The Tobacco Control Act and subsequent amendments now regulate not only tobacco sales but also the import, distribution, and use of electronic cigarettes, with penalties of up to for businesses and for individuals violating vape restrictions. These efforts align with the Maldives’ obligations under the WHO Framework Convention on Tobacco Control.

Despite the tough stance against tobacco, surveys indicate that about 26.6% of individuals 15 and older were smokers in 2022, and youth smoking and vaping remain major concerns.

== History ==
During the presidency of Mohamed Amin Didi, he made an unpopular ban on tobacco smoking, which was not favoured by many Maldivians at the time. Later on, the ban was lifted.

Maldives became a party to the WHO Framework Convention on Tobacco Control on 27 February 2005.

According to the Tobacco Control Act (Law 15/2010), smoking is prohibited in most workplaces, public transport, public places, although it permits smoking in designating areas in non-air-conditioned teashops, restaurants, cafés and other food and beverage outlets.

In recent years, the popularity of smoking and vaping had increased in social settings. Vaping had also been introduced to the youth, who were rapidly picking up smoking and vaping.

In 2024, President Mohamed Muizzu signed an amendment to the Tobacco Control Act which banned the import of vapes in the Maldives. The use, distribution and sale of vapes, and related devices was banned in Maldives effective 15 December. This new amendment changed the minimum legal age from 18 to 21. It'll impose fines starting up to MVR 50,000 to businesses or individuals importing vapes and MVR 10,000 for each item, sales of a vape will be MVR 20,000, distributing to minors will be MVR 50,000, and using them will be MVR 5,000. The Maldivian government has also increased duties on tobacco products, leading to prices being more expensive.

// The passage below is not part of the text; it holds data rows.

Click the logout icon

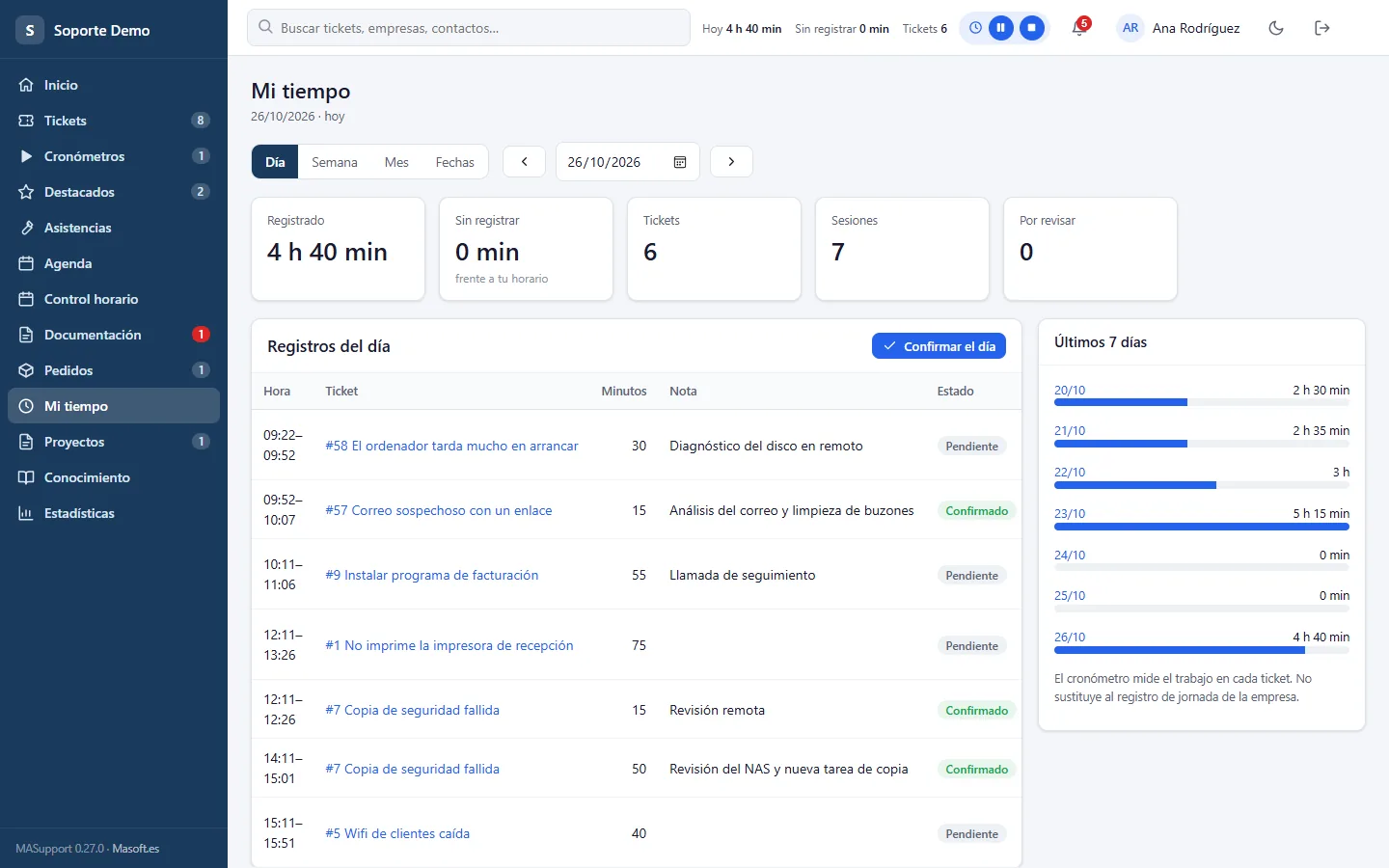click(x=1322, y=28)
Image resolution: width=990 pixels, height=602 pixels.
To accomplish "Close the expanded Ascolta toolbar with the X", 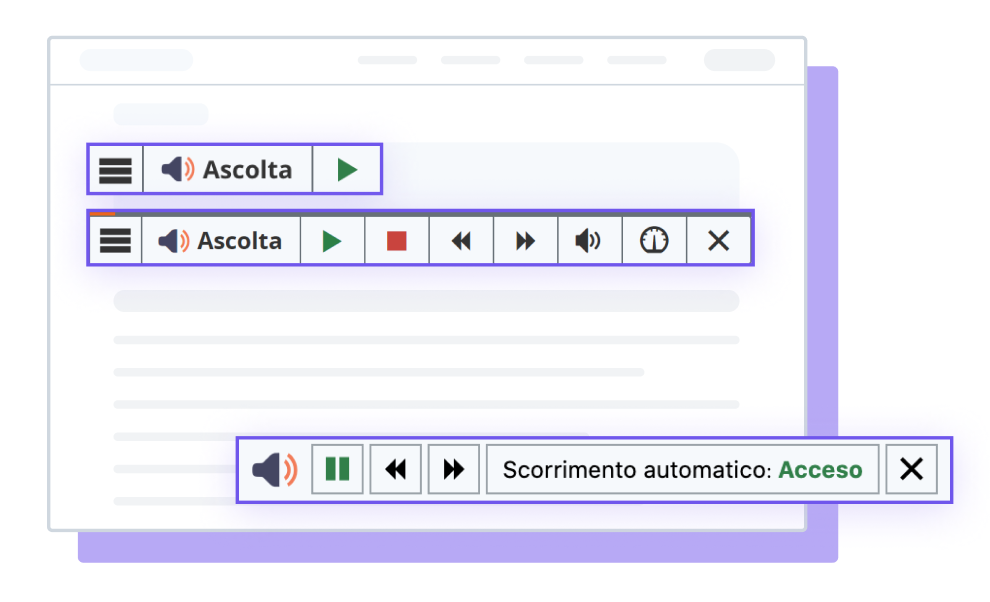I will pos(719,240).
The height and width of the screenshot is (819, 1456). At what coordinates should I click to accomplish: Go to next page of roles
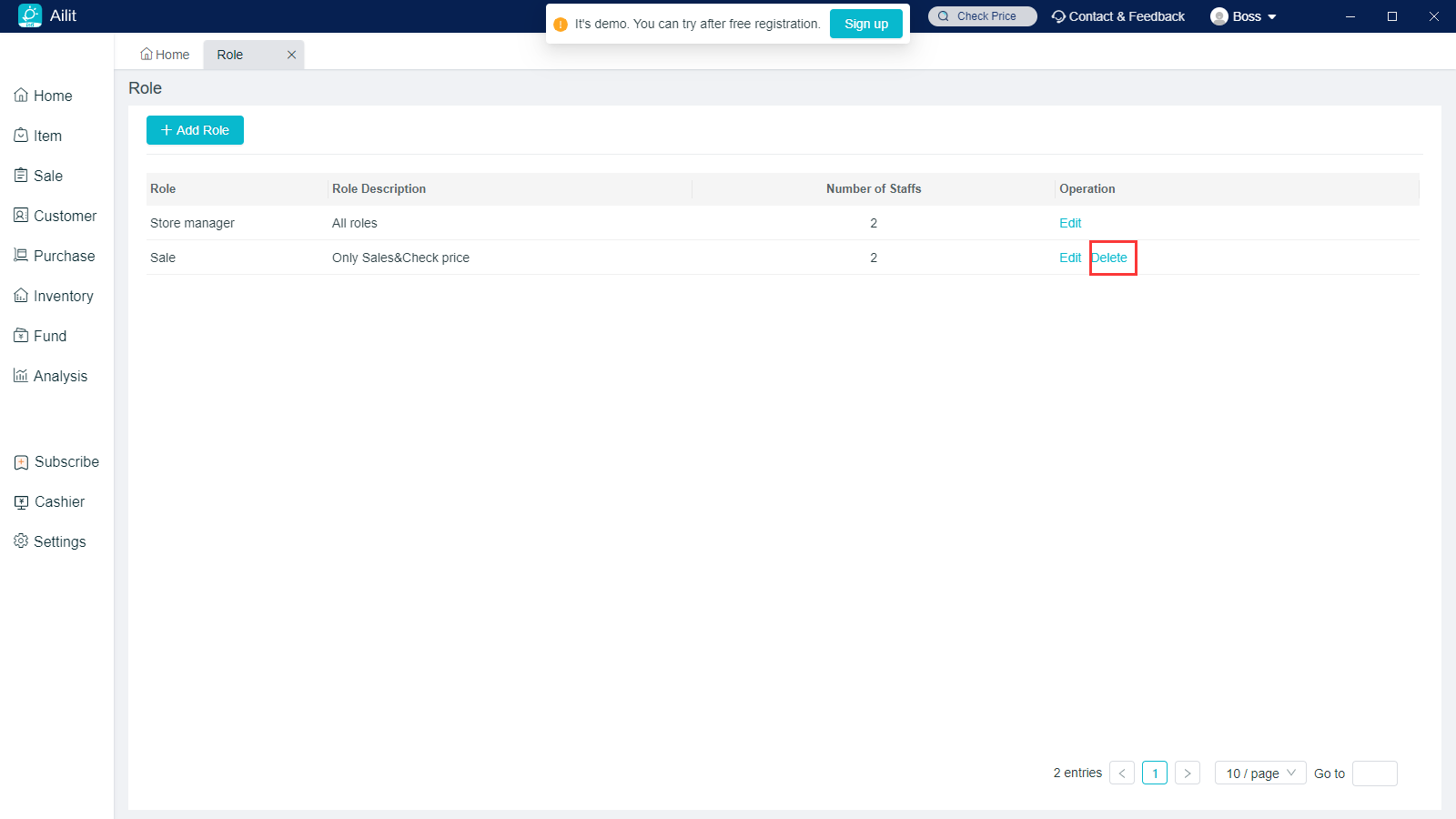[1187, 773]
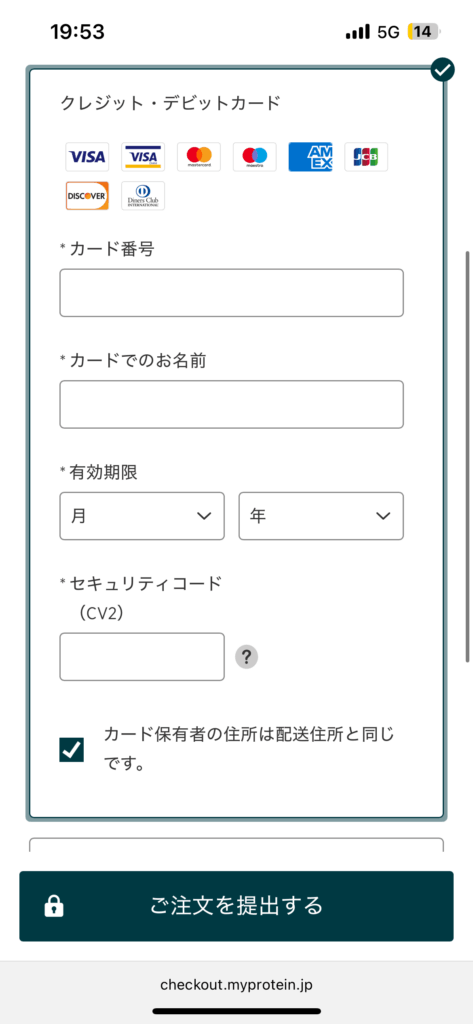
Task: Click the selected payment method checkmark badge
Action: (x=442, y=69)
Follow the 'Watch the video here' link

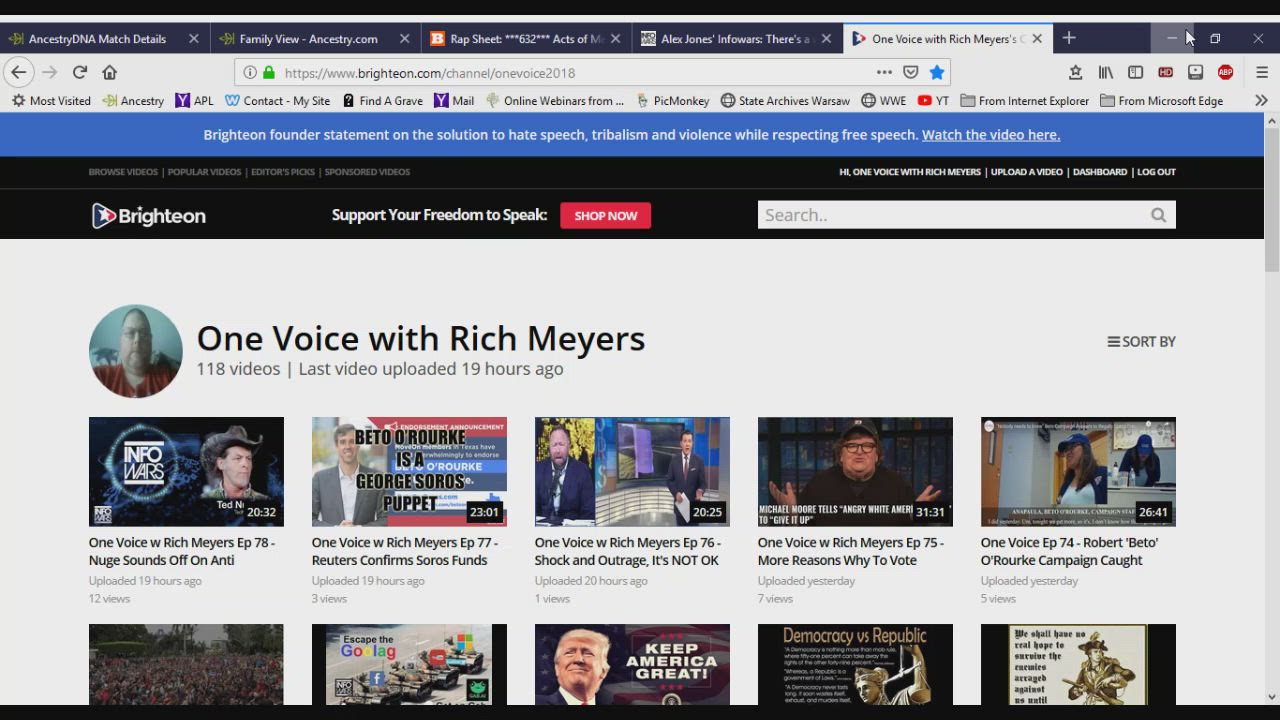click(x=990, y=135)
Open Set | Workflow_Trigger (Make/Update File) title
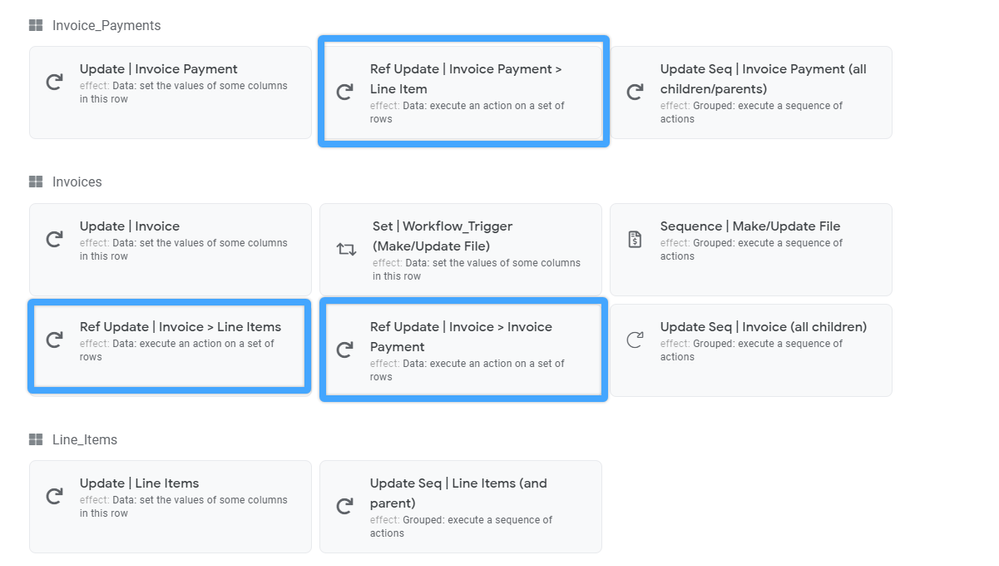This screenshot has width=999, height=566. (x=443, y=236)
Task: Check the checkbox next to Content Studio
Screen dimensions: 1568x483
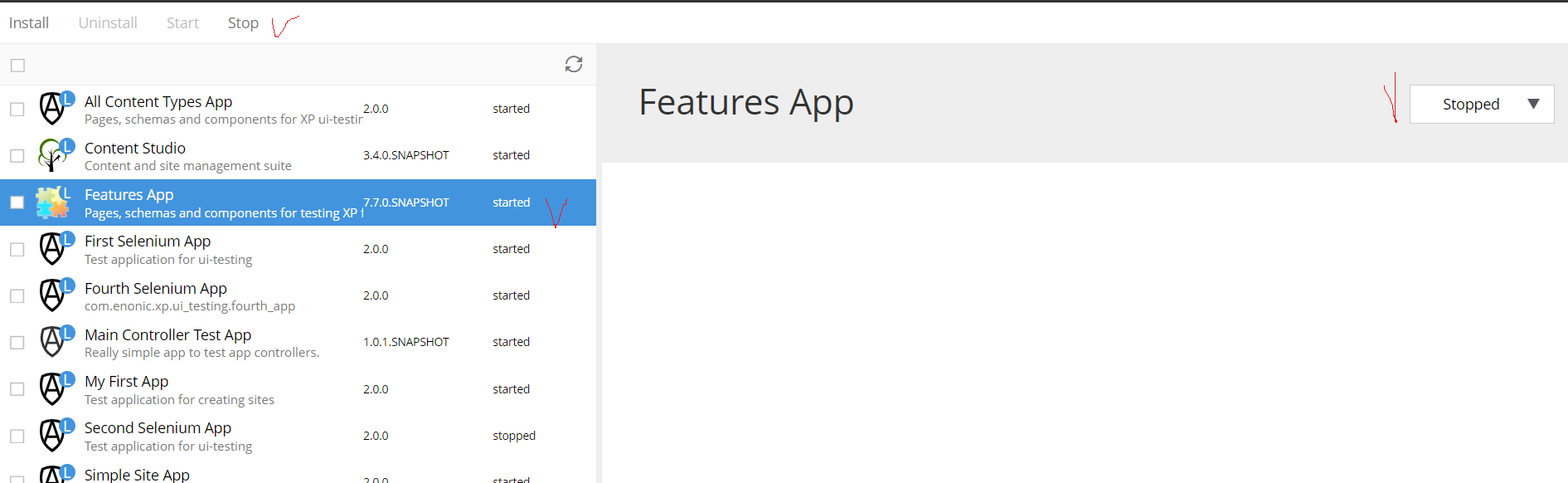Action: pyautogui.click(x=17, y=155)
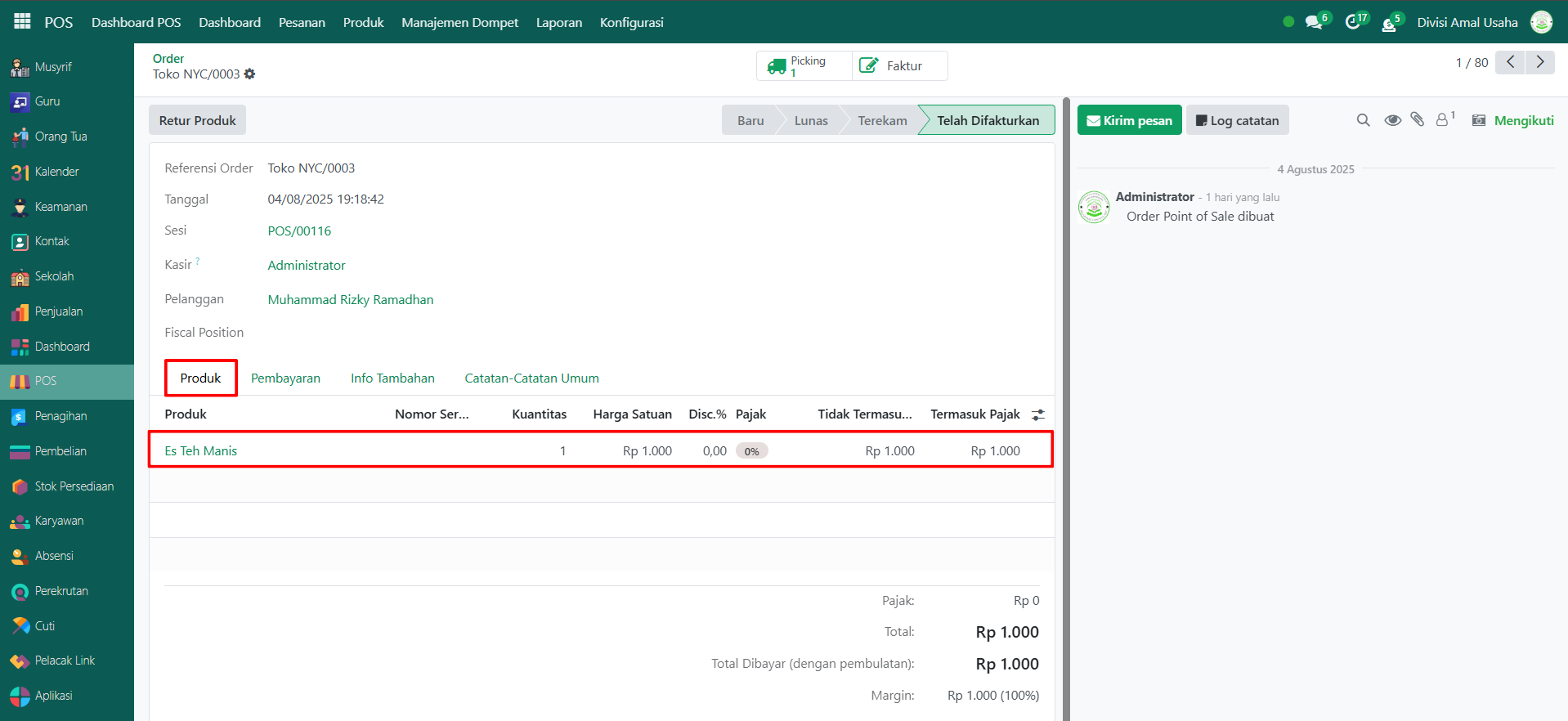Screen dimensions: 1568x721
Task: Show followers using the person icon
Action: [x=1443, y=120]
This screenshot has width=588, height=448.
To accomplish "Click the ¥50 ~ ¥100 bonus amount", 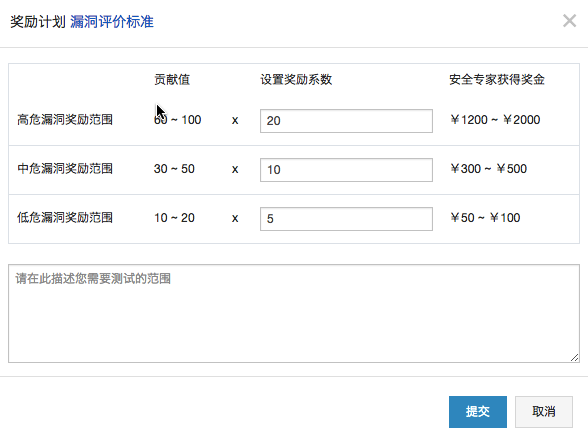I will (x=485, y=218).
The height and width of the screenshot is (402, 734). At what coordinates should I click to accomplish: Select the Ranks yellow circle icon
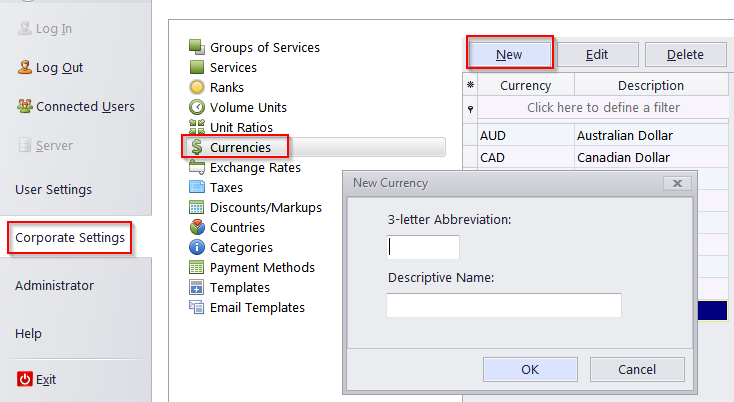(197, 87)
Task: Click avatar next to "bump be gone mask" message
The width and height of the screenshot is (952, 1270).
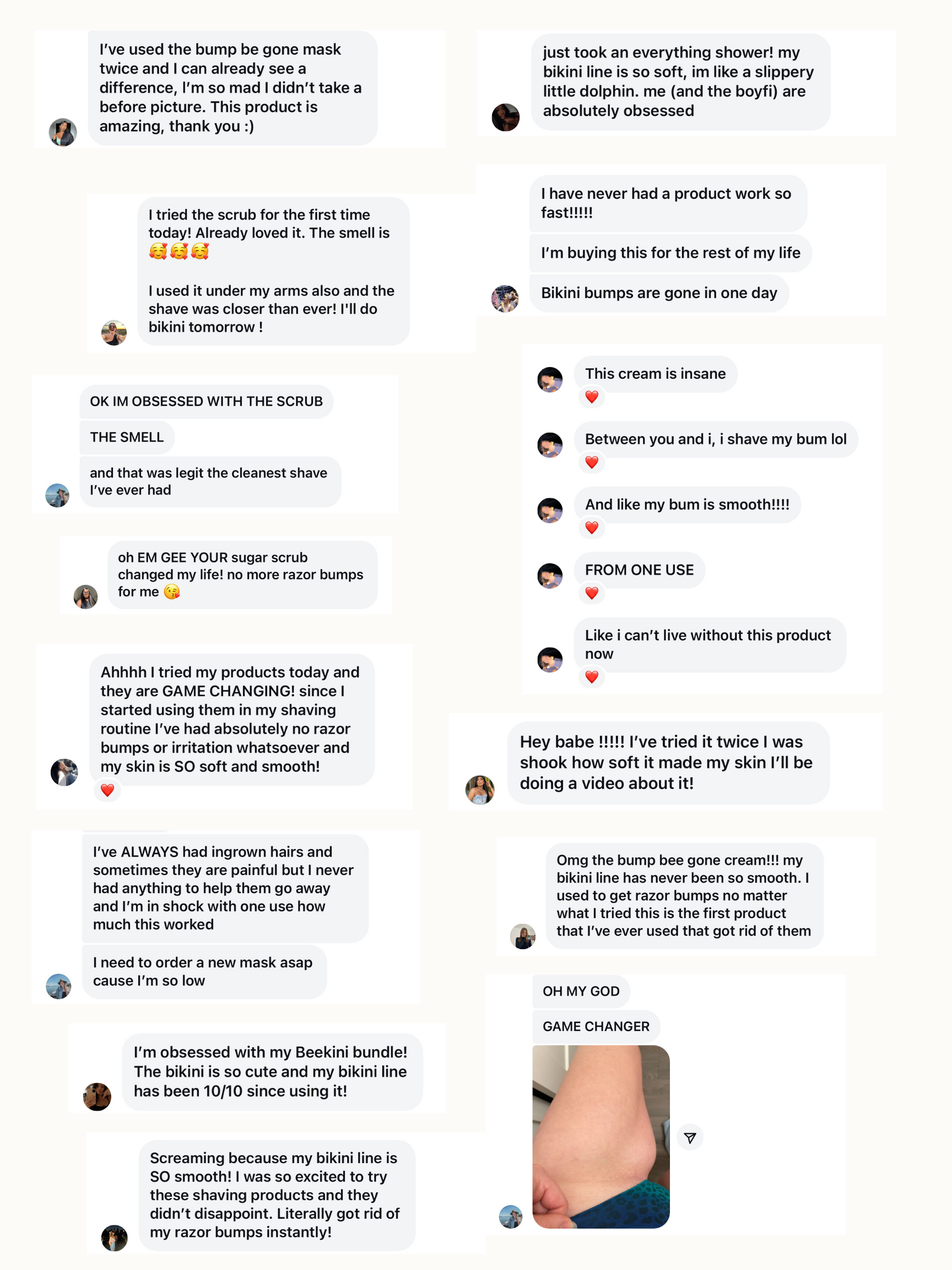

In 2025, President Mohamed Muizzu created a public poll on which birth year to start a generational smoking ban with, with many choosing 2007. His cabinet approved a generational ban which prohibits anyone born during or after 2007 from buying tobacco. And so, since October 2025, for everyone born in, or after, 2007 it’s illegal to buy tobacco, including foreigners.

== Prevalence ==
About 32.3% of adult Maldivians reported being current tobacco users in 2020.